The ability of a chiropractor to recognize and interpret sensory information and subtle cues in their body and environment allows for developing energetic awareness. As a chiropractor, or any HCP, this is an integral part of tracking their internal physiological environment and navigational system while being aware of their physiological state in the moment. Developing their body’s natural capacity to discern and track what is happening internally and externally allows the chiropractor to make more informed and intelligent decisions. This is a prerequisite to facilitating therapeutic presence in the treatment room.

Safety and social engagement
The Polyvagal Theory (PVT) provides the vehicle for explaining the importance of physiological state. The PVT describes how intervening variables influence behavior and our ability to interact with others. The theory explains how safety is not the removal of threat but that feeling safe is dependent on unique cues in the environment and in our relationships that have an active inhibition on neural defense circuits and promote health and feelings of love, trust and connection.

Porges, in 2017, highlights that current parenting and educational strategies are targeted toward expanding and enhancing cognitive processes while inhibiting bodily feelings and impulses to move. The result is a cortico-centric orientation in which there is a top-down bias emphasizing mental processes and minimizing the bottom-up feelings emanating from our body.6

Furthermore, Porges emphasizes that safety is associated with different environmental features defined by bodily responses versus cognitive evaluations. Our cognitive evaluations of risk in the environment, including identifying potentially dangerous relationships, play a secondary role to our visceral reactions to people and places. Porges further identifies that neuroception is the neural process that evaluates this risk in the environment which is without conscious awareness.7

The PVT provides a neurobiological narrative that focuses on the importance of ‘safety’ and the adaptive consequences of detecting risk on our physiological state, social behavior, psychological experience and health.8 The ability to sense safe states is a prerequisite not only for social behavior but also for accessing the higher brain structures that enable humans to be creative and generative.

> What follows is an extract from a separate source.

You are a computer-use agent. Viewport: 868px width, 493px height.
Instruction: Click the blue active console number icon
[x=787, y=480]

PVT emphasizes the bidirectional communication between bodily organs and the brain through the vagus and other nerves involved in the evolutionary adaptation to the regulation of the autonomic nervous system (ANS).

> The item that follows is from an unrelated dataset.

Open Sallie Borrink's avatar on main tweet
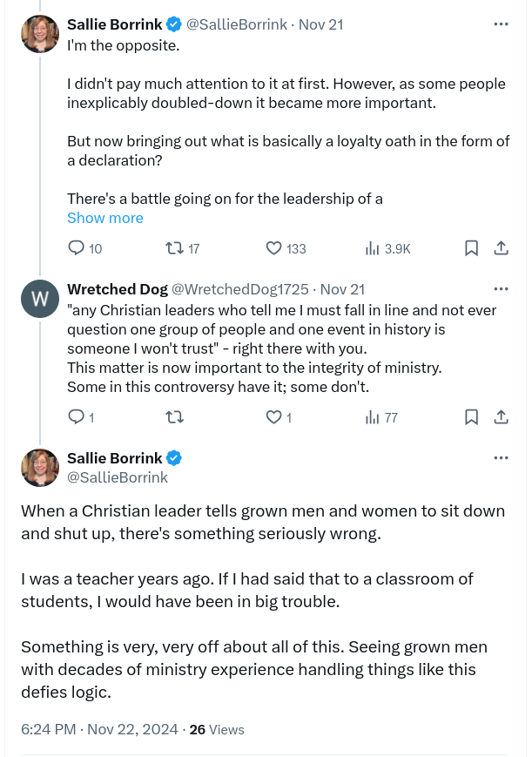The image size is (532, 757). pyautogui.click(x=40, y=468)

Presence depends upon a sense of safety as the brain continually monitors the external and internal environments for signs of danger. This neuroceptive evaluation involves prefrontal, limbic and brainstem processes and is shaped by ongoing appraisal of the significance of an event while referencing it to historical events of a similar type from the past. Knowing one’s own neuroceptive tendencies is a necessary first step in creating presence as a chiropractor.

When a situation is perceived as threatening, the chiropractor, like any other human, will tend to move from the open state of receptive presence to the reactive physiological state of fight, flight, freeze or dissociation. Here the plateaus and peaks are on survival mode and drive the inner experience and neural firing patterns in engrained and limited ways. Siegel further highlights that the therapist, in this case the chiropractor, then disengages and shuts down the options with clients and limits presence.9 As for patients becoming similarly physiologically reactive, this restricts their capacity to be open to the therapist’s presence and their therapeutic interventions. Presence requires a tolerance for uncertainty and vulnerability as the therapist or chiropractor monitors their internal physical and mental world in order to create an integrated state of being. Siegel states that integration creates an openness for possibility and is at the heart of presence.

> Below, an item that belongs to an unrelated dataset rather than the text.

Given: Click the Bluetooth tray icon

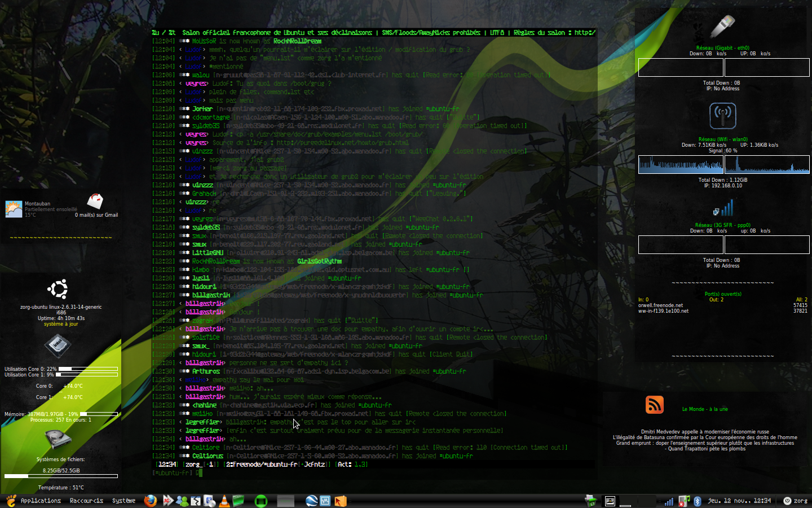Looking at the screenshot, I should click(x=697, y=501).
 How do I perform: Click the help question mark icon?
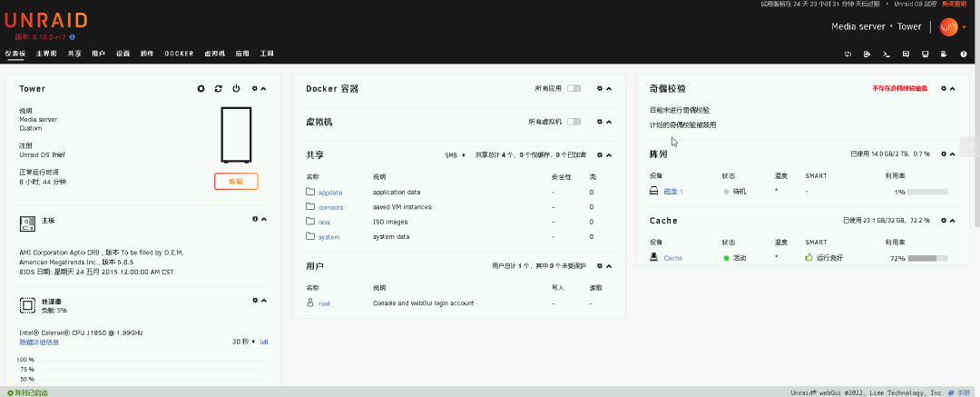pyautogui.click(x=963, y=54)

From a PVT perspective, the clinical interactions as a chiropractor in facilitating a meaningful therapeutic experience is by looking, listening and witnessing the patient in the present moment. This social engagement system experiences bodily feelings and is a portal for changing these feelings along a continuum extending from a calm, safe state that would promote trust and love to a vulnerable state that would promote defensive reactions. This shift involves the dynamic bidirectional communication between bodily state and emotional processes during a social interaction between both the chiropractor and patient, as in the therapeutic setting.

For this social interaction to be mutually supportive and enable a co-regulation of physiological state, the expressed cues from the dyad’s social engagement systems need to communicate mutual safety and support. When this occurs, the active participants as for example, the pediatric chiropractor and child/mother dyad, will then have a sense of feeling safe with each other.

Furthermore, the bidirectional system linking physiological bodily states with facial expressions and vocalizations provides the portal for social communication that involves requests for neural co-regulation and mechanisms to calm and repair co-regulation following neural disruptions.

For example, how we look and see each other is a critical feature of this capacity to connect. Subtle cues of understanding, of shared feelings, and of intent are therefore conveyed. These cues which often covary with the intonations or prosody of vocalization, are also communicating the physiological state. A portal to change our physiology can be both through the breath and through listening as vocalizations, are important cues of safety which can create contexts to enable people to feel safer.10 As such, a chiropractor can therefore facilitate a change in physiological state for their patient by using and reading these cues proficiently.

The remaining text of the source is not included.